Exclusivity Is the Real Problem
Exclusivity is the biggest difference between articles and rentals. We model it with simple state tracking:
currentRenter: who is using the rental right now (if exclusive)exclusiveUntil: timestamp when exclusivity ends- If
exclusiveUntil > block.timestamp, the rental is blocked
Two rental modes: non-exclusive (digital equipment, shared resources) and exclusive (venues, vehicles, physical spaces).
What we intentionally avoid:
We deliberately chose not to build a full on-chain booking system. Calendar UX doesn’t belong on-chain — users expect availability calendars, advance reservations, cancellations, and rescheduling. These interactions are too complex and gas-intensive for on-chain execution.
We focus on immediate availability and current usage. Higher-level applications can handle calendar logic off-chain.
Here’s how exclusivity is enforced:
This state machine is intentionally minimal. The protocol guarantees exclusivity now, not reservations later. Figure 3 shows the two-state protocol: Available and Occupied, with timestamp-based unlock.
What We Actually Implemented (and Why)
We didn’t design these to be exhaustive. Each one exists because payment logic alone was not enough — the product needed different ways to buy access.
- SpacePayPerUse: Pay each time you use a space (typically exclusive)
- SpaceSubscription: Rent once, use multiple times (with optional security deposits)

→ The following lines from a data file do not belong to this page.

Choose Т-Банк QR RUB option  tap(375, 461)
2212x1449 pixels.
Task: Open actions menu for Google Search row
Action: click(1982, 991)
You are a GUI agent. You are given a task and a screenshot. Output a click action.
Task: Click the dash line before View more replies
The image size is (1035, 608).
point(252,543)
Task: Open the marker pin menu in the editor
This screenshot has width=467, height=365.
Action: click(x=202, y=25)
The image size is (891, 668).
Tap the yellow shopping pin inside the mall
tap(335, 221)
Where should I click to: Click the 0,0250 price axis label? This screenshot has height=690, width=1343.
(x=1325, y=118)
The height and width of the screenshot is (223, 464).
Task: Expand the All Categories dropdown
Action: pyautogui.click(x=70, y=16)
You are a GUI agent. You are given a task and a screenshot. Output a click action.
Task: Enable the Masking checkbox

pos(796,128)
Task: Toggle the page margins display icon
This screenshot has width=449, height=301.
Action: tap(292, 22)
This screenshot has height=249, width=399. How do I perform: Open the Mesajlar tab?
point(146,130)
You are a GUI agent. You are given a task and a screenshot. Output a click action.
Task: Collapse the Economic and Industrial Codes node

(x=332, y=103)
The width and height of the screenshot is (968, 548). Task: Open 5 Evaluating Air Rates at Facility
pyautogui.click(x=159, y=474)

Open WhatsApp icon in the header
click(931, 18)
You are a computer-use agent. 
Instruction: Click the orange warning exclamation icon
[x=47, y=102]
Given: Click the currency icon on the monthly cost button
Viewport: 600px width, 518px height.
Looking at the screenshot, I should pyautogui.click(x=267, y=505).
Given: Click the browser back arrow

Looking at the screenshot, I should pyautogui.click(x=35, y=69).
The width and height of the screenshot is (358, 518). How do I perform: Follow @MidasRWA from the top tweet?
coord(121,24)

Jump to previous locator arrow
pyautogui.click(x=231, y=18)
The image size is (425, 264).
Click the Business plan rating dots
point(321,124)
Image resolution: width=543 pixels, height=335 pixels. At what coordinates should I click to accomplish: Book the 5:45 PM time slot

- EquipmentPayPerUse: Equipment that can be exclusive or non-exclusive
- DigitalPayPerUse: Quantity-based billing for digital resources
- RentalBundle: Bundled rentals with revenue sharing
Each implementation inherits from RentalBase and adds only the payment pattern and access duration logic it needs. Providers list services and withdraw earnings via the PAYG core.
How We Test Something That Must Never Break
In rental products, exclusivity bugs are catastrophic. If two users can rent the same space at the same time, the product is broken, no matter how correct the accounting is.
If fuzzing ever finds a state where two renters overlap, the protocol has already failed. At that point, no refund logic can save the product.
Concretely, our tests don’t try to simulate realistic user flows. Instead, we let Foundry generate arbitrary interleavings of rent/use, time jumps, and withdraw calls. The goal is not coverage — it’s call-order safety: no possible sequence should break exclusivity guarantees. If the invariants hold under random interleavings, we consider the core protocol safe.
That’s why fuzzing and invariant tests matter more here than in article subscriptions. We stress-test exclusivity boundaries and concurrent access scenarios to ensure exclusive rentals block correctly and expired exclusivity auto-clears.
We also test accounting consistency (especially deposits), but exclusivity enforcement is the critical path.
Trade-offs We Accepted
- Exclusivity enforcement: We enforce exclusivity at the protocol layer, but don’t build scheduling. This keeps the core simple while allowing applications to add calendar features on top.
- Deposits: Subscription rentals can require security deposits, which are held in escrow. The contract ensures deposits can’t be withdrawn by providers (true escrow behavior).
- Gas considerations: Pay-per-use rentals avoid storage writes for access expiry (similar to article pay-per-read), while subscription rentals write expiry to storage for on-chain enforcement.
Where This Goes Next
This article builds on our previous work on article subscription contracts, where we established the PAYG core protocol. The rental extension validates that the same payment foundation can handle stateful, exclusive access without becoming overly complex.